Physical characteristics
- • location: Mount Baigura
- • location: Adour
- • coordinates: 43°29′50″N 1°17′37″W﻿ / ﻿43.49722°N 1.29361°W
- Length: 48 km (30 mi)

Basin features
- Progression: Adour→ Atlantic Ocean

= Aran (river) =

The Aran (/fr/), from Basque Harana, is a left tributary of the Adour, in the French Basque Country, in Aquitaine, Southwest France. It is 48.4 km long.

The river is also known as the Joyeuse, which is also the name of a tributary of the Bidouze.

== Geography ==
The Aran rises on the northern side of the Baigura in Hélette. It flows between the Zihorri and Atezain, collects in Mendionde waters from Macaye, flows by the former castle of Garro, Bonloc, La Bastide-Clairence and the abbey of Belloc before joining the Adour at Port du Vern, below Urt. There, boats named Galupe, Gabarre and Couralin, were used for the carriage of stones or cattle, and today still, by fishermen.

The Aran shelters a rich ecosystem where can be found pikes, carps, zanders, eels, plaices, shads, lampreys, mullets and seabasses as well as, in season, salmons and elvers.

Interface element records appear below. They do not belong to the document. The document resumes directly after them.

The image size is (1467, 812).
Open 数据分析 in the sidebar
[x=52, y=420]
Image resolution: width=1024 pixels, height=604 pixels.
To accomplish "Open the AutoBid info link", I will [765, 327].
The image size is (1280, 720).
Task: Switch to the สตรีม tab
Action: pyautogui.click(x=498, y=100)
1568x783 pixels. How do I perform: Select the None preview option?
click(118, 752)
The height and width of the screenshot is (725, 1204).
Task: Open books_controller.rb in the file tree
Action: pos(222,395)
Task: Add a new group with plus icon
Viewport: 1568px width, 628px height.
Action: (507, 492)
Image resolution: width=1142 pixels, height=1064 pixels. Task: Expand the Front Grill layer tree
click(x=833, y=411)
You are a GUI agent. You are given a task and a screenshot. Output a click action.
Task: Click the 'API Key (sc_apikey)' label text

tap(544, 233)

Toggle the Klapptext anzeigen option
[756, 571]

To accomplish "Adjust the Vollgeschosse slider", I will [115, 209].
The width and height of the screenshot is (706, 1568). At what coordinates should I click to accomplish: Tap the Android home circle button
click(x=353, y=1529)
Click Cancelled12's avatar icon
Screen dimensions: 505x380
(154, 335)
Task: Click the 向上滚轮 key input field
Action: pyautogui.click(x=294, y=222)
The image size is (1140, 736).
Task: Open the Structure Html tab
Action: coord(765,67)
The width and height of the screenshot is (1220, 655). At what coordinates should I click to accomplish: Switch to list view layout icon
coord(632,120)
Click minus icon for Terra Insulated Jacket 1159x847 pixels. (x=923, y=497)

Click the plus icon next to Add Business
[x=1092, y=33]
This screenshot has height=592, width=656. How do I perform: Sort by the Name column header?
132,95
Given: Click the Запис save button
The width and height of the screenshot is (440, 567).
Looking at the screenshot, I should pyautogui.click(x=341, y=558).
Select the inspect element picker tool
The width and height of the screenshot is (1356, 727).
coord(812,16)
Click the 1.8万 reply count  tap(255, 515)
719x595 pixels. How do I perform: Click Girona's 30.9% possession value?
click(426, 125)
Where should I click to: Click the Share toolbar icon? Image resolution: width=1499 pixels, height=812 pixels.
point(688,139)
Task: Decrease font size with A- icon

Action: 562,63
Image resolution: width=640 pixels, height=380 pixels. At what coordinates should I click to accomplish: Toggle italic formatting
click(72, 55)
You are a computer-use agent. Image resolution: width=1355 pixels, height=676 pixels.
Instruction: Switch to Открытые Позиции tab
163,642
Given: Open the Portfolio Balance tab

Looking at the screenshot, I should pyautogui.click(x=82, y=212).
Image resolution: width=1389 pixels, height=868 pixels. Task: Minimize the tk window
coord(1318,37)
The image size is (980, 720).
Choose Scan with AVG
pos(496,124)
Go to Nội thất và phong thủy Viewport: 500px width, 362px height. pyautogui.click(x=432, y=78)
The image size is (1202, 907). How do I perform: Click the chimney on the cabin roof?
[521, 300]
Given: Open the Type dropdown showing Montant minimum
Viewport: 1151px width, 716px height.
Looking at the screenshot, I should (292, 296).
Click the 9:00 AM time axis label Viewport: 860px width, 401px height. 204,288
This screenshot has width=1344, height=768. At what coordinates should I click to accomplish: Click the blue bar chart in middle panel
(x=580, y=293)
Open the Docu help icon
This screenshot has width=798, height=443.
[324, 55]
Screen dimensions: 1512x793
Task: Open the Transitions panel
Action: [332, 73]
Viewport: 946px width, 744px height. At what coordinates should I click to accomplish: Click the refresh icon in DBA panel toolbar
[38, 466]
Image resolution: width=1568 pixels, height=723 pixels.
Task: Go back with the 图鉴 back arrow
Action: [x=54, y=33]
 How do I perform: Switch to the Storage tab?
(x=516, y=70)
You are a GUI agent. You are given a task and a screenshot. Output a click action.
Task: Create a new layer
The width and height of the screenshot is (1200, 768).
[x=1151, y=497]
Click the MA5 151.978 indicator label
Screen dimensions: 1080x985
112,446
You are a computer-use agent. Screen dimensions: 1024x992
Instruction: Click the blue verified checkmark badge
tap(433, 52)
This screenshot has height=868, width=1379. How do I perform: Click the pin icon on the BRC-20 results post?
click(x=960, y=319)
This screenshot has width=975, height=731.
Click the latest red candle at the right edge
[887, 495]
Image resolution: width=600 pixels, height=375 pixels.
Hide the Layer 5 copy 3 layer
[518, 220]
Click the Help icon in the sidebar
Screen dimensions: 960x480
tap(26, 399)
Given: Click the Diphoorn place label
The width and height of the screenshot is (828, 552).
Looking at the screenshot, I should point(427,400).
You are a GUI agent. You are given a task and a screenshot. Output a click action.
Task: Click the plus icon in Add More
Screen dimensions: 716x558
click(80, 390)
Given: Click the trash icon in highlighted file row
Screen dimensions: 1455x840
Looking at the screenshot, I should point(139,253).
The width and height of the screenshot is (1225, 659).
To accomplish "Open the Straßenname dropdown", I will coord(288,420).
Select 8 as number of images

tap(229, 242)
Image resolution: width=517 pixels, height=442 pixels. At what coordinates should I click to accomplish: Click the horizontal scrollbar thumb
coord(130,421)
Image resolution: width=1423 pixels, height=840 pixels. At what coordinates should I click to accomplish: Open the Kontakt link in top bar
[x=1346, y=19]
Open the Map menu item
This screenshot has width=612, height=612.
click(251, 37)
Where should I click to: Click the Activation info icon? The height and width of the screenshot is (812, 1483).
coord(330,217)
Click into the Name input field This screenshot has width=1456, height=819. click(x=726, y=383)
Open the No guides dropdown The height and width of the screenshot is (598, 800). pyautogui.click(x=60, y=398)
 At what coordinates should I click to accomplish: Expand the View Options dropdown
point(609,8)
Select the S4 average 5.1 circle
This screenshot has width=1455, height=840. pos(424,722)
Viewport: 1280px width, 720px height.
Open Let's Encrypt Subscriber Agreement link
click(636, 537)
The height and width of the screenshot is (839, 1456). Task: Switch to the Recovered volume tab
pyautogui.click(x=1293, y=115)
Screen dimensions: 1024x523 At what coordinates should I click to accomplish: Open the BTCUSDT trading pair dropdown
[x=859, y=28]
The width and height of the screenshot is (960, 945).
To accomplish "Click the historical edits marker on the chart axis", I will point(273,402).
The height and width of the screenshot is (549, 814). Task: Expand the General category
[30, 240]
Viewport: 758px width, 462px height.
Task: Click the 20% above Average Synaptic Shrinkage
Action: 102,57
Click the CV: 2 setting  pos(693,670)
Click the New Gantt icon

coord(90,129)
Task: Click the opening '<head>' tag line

== Départements and towns ==

- Pyrénées-Atlantiques: Hélette, Mendionde, Bonloc, Ayherre, La Bastide-Clairence, Urt

== Main tributaries ==
- Aphara or Joyeuse from Ayherre
- Mendialtzu or Zuhi Handia, from the confluence of:
  - Marmareko erreka
  - Hazketa

== Name ==
The name Aran proceeds from the Basque word haran(a) which means "(the) valley".